In this tutorial, we look at the process of training a model and converting it to Tensorflow Lite format. To see an example of running an inference on a camera with a trained model, visit the vdo-larod example.
This tutorial is somewhat more comprehensive and covers e.g., model conversion, model quantization and overall creation of a model with multiple output tensors in greater depth than vdo-larod example.
These instructions will guide you on how to execute the code. Below is the structure and scripts used in the example:
tensorflow_to_larod
├── README.md
├── Dockerfile
└── env
├── convert_model.py
└── training
├── model.py
├── train.py
└── utils.py
- Dockerfile - Docker file that builds an environment with the appropriate Tensorflow tools, training scripts and dataset.

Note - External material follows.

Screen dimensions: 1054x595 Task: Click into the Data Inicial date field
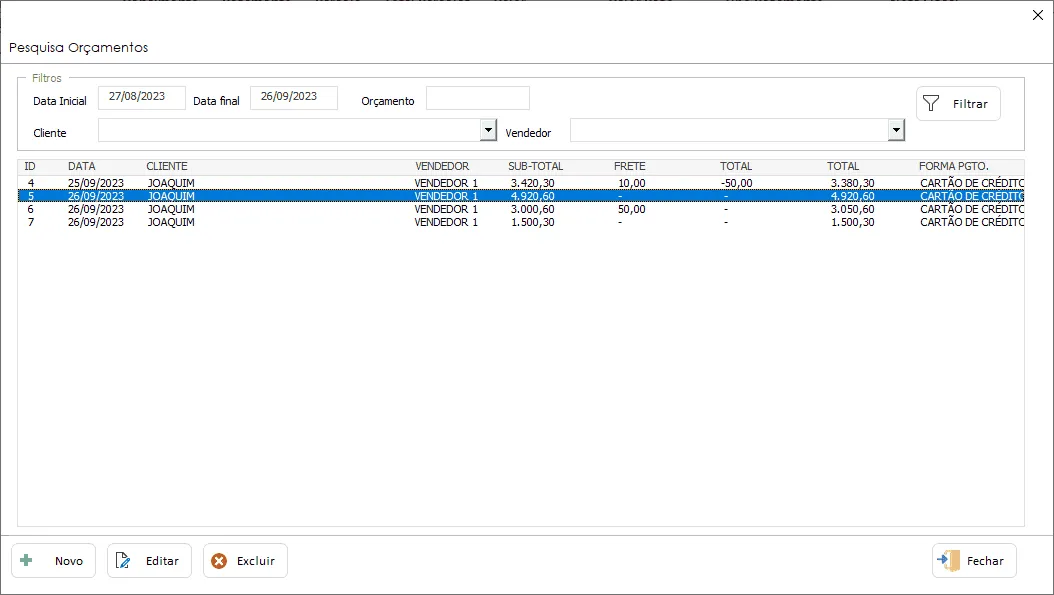click(x=142, y=97)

- env/convert_model.py - A script used to convert Tensorflow models to Tensorflow Lite models.
- env/training/model.py - Defines the Tensorflow model used in this tutorial.
- env/training/train.py - Defines the model training procedure of this tutorial.
- env/training/utils.py - Contains a datagenerator which specifies how data is loaded to the training process.
- NVIDIA GPU and drivers compatible with Tensorflow r1.15
- Docker
- NVIDIA container toolkit
- The tutorial illustrates how to train a model and convert it to tflite format. It does not show how to run the inference on an Axis device.
In this tutorial, we are going to be working within a Docker container environment. This is done as to get the correct version of Tensorflow installed, as well as the needed tools. The model training is part of the container image build. To start the build and training, run:
docker build --tag <APP_IMAGE> .
<APP_IMAGE> is the name to tag the image with, e.g., tf-model-training-a7:1.0
Copy the model from the container image to a local directory:
docker cp $(docker create <APP_IMAGE>):/env/training/models/converted_model.tflite ./<DESIRED_PATH>/converted_model.tflite
Note that the MS COCO 2017 validation dataset is downloaded during the building of the environment. This is roughly 1GB in size which means this could take a few minutes to download.
To get good machine learning performance on low-power devices, quantization is commonly employed. While machine learning models are commonly trained using 32-bit floating-point precision numbers, inference can be done using less precision. This generally results in significantly lower inference latency and model size with only a slight penalty to the model's accuracy.
If your machine doesn't have the hardware requisites, like not enough GPU to train or not enough storage to save the training data, you can take a look at train-tensorflow-model-using-aws, a tool to automatise model training with AWS.
In this tutorial, we'll train a simple model with one input and two outputs. The input to the model is a scaled FP32 RGB image of shape (256, 256, 3), while both outputs are scalar values. However, the process is the same irrespective of the dimensions or number of inputs or outputs.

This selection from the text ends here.